In Oost-Europa vasten mensen de dag voor Kerstmis, zodat het kerstmaal extra goed smaakt. Men gaat aan tafel als de eerste ster aan de hemel verschijnt en er wordt bij het diner 1 stoel vrijgelaten voor het kerstkind. In Polen legt men stro op de vloer en op tafel als herinnering aan de stal van Bethlehem. Er wordt optalek (een plat brood waarin kerstfiguren zijn gedrukt) gegeten. Het brood gaat rond zodat iedereen een stukje af kan breken. Wie niet thuis is, krijgt een stukje opgestuurd.
In Brazilië worden geen echte, maar plastic kerstbomen in huis gezet. Men gaat naar de nachtmis, er wordt gegeten, gedronken en cadeautjes uitgepakt. Vervolgens wordt er tot de volgende dag twaalf uur knalvuurwerk afgestoken.
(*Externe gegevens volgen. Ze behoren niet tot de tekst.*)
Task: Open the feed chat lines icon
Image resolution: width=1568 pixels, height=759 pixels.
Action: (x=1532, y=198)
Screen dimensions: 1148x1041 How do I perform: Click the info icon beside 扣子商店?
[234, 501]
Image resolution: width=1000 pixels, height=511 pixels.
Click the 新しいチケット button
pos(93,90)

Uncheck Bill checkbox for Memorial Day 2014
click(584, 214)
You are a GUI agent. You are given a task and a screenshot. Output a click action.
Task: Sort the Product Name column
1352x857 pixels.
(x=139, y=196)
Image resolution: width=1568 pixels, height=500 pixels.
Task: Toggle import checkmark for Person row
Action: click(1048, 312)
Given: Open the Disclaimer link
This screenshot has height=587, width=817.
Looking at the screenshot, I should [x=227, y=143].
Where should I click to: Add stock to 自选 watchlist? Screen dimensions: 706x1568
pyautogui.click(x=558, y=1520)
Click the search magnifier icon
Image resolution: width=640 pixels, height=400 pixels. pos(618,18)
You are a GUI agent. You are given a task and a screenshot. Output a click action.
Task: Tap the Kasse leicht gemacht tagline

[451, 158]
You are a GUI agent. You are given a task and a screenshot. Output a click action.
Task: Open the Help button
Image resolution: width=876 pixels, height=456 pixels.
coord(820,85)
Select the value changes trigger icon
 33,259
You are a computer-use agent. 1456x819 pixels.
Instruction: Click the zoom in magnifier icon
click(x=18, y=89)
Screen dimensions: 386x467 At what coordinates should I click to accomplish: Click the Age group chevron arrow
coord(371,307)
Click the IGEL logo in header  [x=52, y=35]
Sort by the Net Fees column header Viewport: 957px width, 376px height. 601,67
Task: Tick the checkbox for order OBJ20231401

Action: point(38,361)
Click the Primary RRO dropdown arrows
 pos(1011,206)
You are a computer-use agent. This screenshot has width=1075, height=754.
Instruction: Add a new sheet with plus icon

In Scandinavië speelt de geit een grote rol in de kerstviering. De geit zou boze geesten die rond de jaarwisseling te voorschijn komen, verdrijven. Men geeft elkaar geitjes van stro en kinderen verkleden zich als geit. De Germanen vierden rond 25 december midwinter- of joelfeesten. Feesten van dankbaarheid voor wat geweest was en hoop voor wat nog komen moest. Ze duurden 13 dagen en 12 nachten (van 24 december tot 6 januari) en sloten direct aan op de grote slachttijd. Er werd niet gewerkt, maar wel enorm veel gegeten, gedronken en lawaai gemaakt. Het lawaai was bedoeld om de geesten die tegen het einde van het jaar tevoorschijn komen te verjagen Er brandden voortdurend enorme vreugdevuren waarop brandoffers werden gebracht aan de goden, godinnen, schimmen en doden. Alles werd versierd met groenblijvende takken en twijgen, die gezien werden als symbool van vruchtbaarheid en verjager van heksen, geesten en ziekte. Niet alleen de Germanen kenden deze midwinterfeesten en symboliek, ook Romeinen, Egyptenaren en nog veel meer volken vierden in de winter dit 'feest van het licht.' Pas in 381 kwam het Christelijke element om de hoek kijken: men koos 25 december als geboortedag van Christus. Voor 381 werd alleen Zijn kruisiging, besnijdenis en wederopstanding herdacht en gevierd. Het heidense 'feest van het licht' versmolt vervolgens met het Christelijke 'feest van de vrede'. De kerk maakte op deze manier handig gebruik van de enorme populariteit van de joelfeesten om het Christendom verder te verspreiden.